Probably the best thing to do is to use a series resistor. A 1K Ohm will limit the LED current to less than 10 ma(or even less if the LED really is 12V rated). If you find the LED is too dim then, drop the resistance to 680 or 430 Ohms. If still too bright, increase the resistor to 1200 to 2000 Ohms. The higher the resistance, the less the current, and the less draw from the battery when your motorcycle is not in use.
 
The LED I got from RS was a 12V rated one and I think it has a built in resistor but, if I understand correctly, you say that adding another resistor in series (i will experiment with the different values you sugested) will indeed drop the current that it draws from the battery... right...? Doesn't the resistor draw some current on it's own ? and if I end up being happy with the amount of light emited with the 1K, how many mA will this LED end up drawing...? and if I choose the 430 ohms how many mA will it draw then..?
thanx a lot !
these are the specs of the LED

Catalog #: 276-084

Typical MCD is 50. Typical wavelength is 635nm. Lens size is 6mm. Red lens color. Viewing angle is 45°. 15mA (max). Typical Voltage is 12, with a maximum voltage of 12V. Comes as package of 1. Mfg hole diameter is 3/16&quot;.
 
All red LEDs drop a pretty constant 2.5V when working irrespective of the current drain. (It varies a bit depending on the diode type, but not by more than half a volt). The series resistor has to drop the rest of the voltage, and thereby controls the current.

Your 12V, 15mA pack must be dropping 12 - 2.5 = 9.5V across the internal resistor, giving an internal resistance of 9.5 / 0.015 = 633ish ohms.

To get this down to 5 mA, you need a total resistance of 9.5 / 0.005 = 1900 ohms.

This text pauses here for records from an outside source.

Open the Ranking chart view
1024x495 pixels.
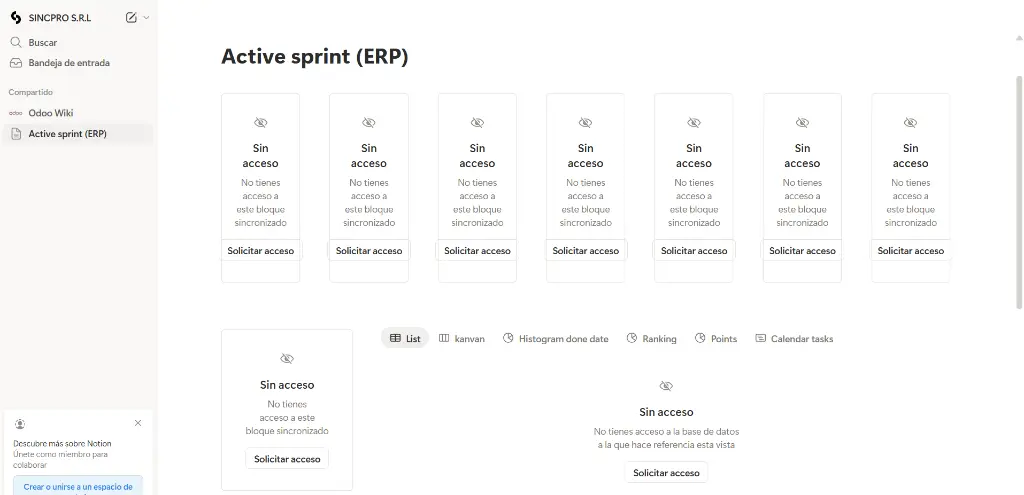(x=651, y=338)
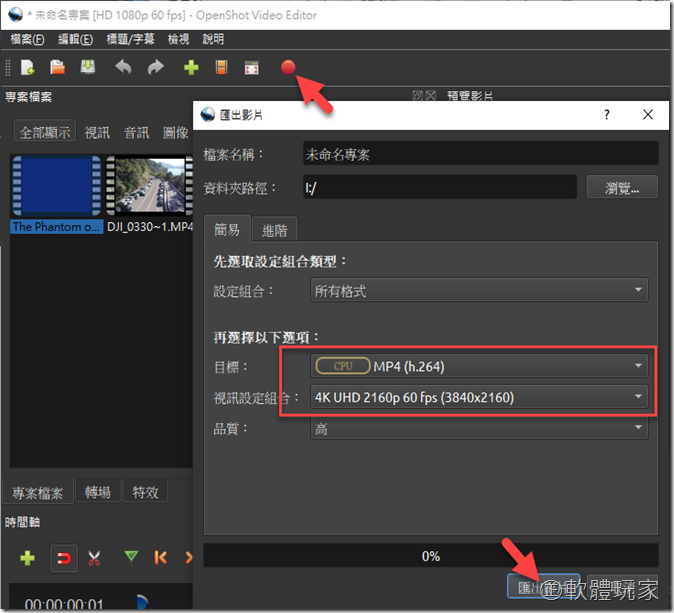674x613 pixels.
Task: Click the Choose Profile filmstrip icon
Action: click(221, 68)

I'd suggest you try an additional series resistor of
1900 - 633 = 1.2k ish ohms.

A.
 
If it is assumed that the battery is 12-volts, that the forward voltage drop across the led is 1.75-volts, and that you want 5ma or less of current flowing through the led, then a 2.1 Kohm, 1/4 watt resistor in series with the led will work.
 
yes... I ended up putting a amp meter in series as I was trying different resistors and a 3k3 value brought it down to <5 mA. It was sorta difficult to read the exact value since the alarm makes the LED intermittent, so I only had a fraction of a second to read the meter and everytime the LED turned on the meter gave me a different reading so I had to avg it out. The brightness obviously went down, but it is still visible even during the day.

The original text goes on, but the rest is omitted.